Tuesday 19th August 2025

As someone who has lived with DPDR for most of my life, my experience of love has always had to walk hand in hand with my symptoms.

One of the most common, and most painful, aspects of DPDR is emotional numbness.

For many people, especially those who experience a sudden onset of symptoms, it can be incredibly confusing. One day you feel deep love and appreciation for the people in your life, and the next… nothing. You still know you love your friends and family. You still know you care. But the connection to the actual feeling of love, warmth, and closeness seems to vanish.

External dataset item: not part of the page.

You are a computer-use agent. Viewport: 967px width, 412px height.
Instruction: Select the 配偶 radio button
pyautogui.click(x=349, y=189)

I’ve been there too. When my DPDR was at its most intense, I felt an overwhelming sense of nothingness. No joy. No sadness. No love. No care. It was terrifying, because at my core I am someone who feels so deeply. To suddenly feel like I “didn’t care” about the people closest to me was unsettling, and it affected those around me too. From the outside, it looked as though something had changed in our relationships, as if I didn’t love them anymore. But that wasn’t the truth.

So, why does this happen?

  • DPDR is the brain’s way of protecting you from overwhelming stress, anxiety, or trauma. Unfortunately, this protection often dampens all emotions, not just the difficult ones.
  • Disconnection from self: When you feel cut off from your own emotions, body, or sense of identity, it becomes harder to connect naturally with others.
  • Research suggests that the parts of the brain involved in emotion (the limbic system) and self-awareness (the prefrontal cortex) don’t communicate properly during DPDR. This creates the strange experience of knowing you love someone but not being able to feel it.
  • Many of us become hyper-focused on our lack of feelings (“Do I still love them? Why don’t I feel it?”). Ironically, this self-monitoring pulls us even further away from the natural, spontaneous experience of love.

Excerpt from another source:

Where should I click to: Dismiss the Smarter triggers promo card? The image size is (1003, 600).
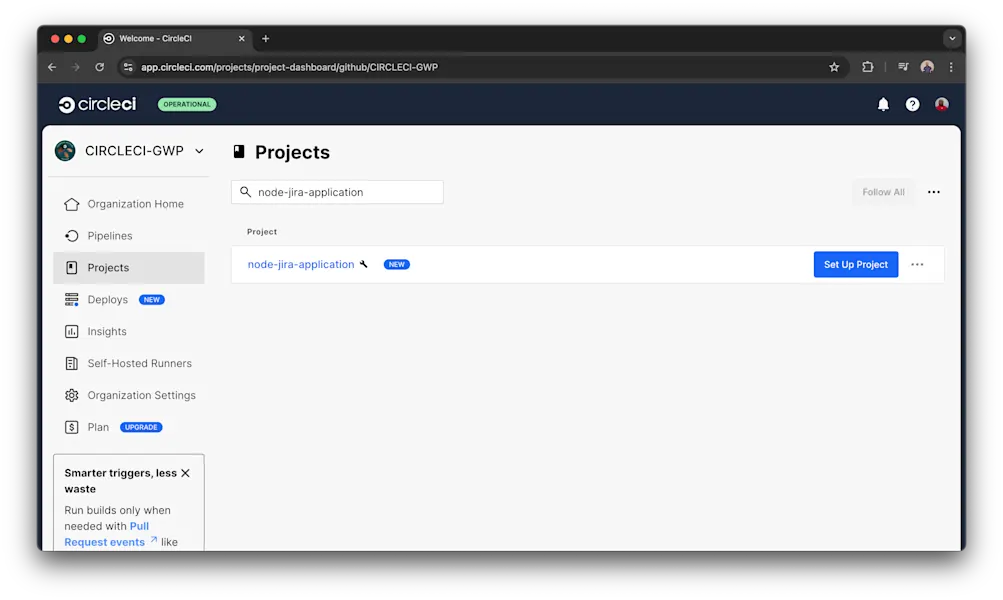[185, 472]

This numbness can feel deeply isolating and lead you to question yourself and your relationships. But here’s what I want you to remember:

✨ It’s not permanent.

✨ It doesn’t make you unkind or incapable of love.

✨ It doesn’t erase the truth of your relationships.

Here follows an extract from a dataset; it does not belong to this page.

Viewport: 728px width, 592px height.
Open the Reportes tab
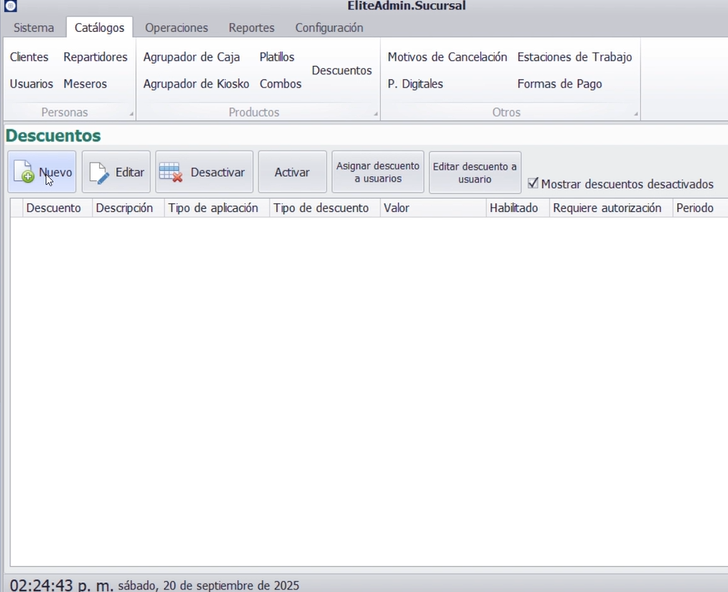click(x=251, y=28)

When I went through this, one thing that helped was focusing on facts rather than feelings. I wrote down, in my notes app, what I loved about each person in my life. Not how I felt in the moment, but what I knew to be true about them and our relationship. These reminders anchored me when my emotions were out of reach.

And over time, my connection to people started to come back. It wasn’t sudden, and it didn’t happen because I forced it or constantly checked in on my symptoms. In fact, the more I obsessed over whether I could feel love, the further away it seemed. What helped me most was gently shifting my focus away from monitoring my emotions, and back onto living my life and engaging with people as best I could.

Slowly, the numbness lifted. I began to notice little sparks of warmth and connection again; laughing with friends, feeling moved by music, appreciating the small quirks of the people I care about. It wasn’t an overnight change, but with time, the natural feelings of love and attachment resurfaced.

If you’re going through this right now, talk to your loved ones about what’s happening. Let them know how DPDR can affect your emotions and your ability to express them. Remind yourself that the love is still there, even if you can’t feel it fully in the moment.

You are not broken, you are experiencing a symptom of a disorder, and with time and support, connection can return.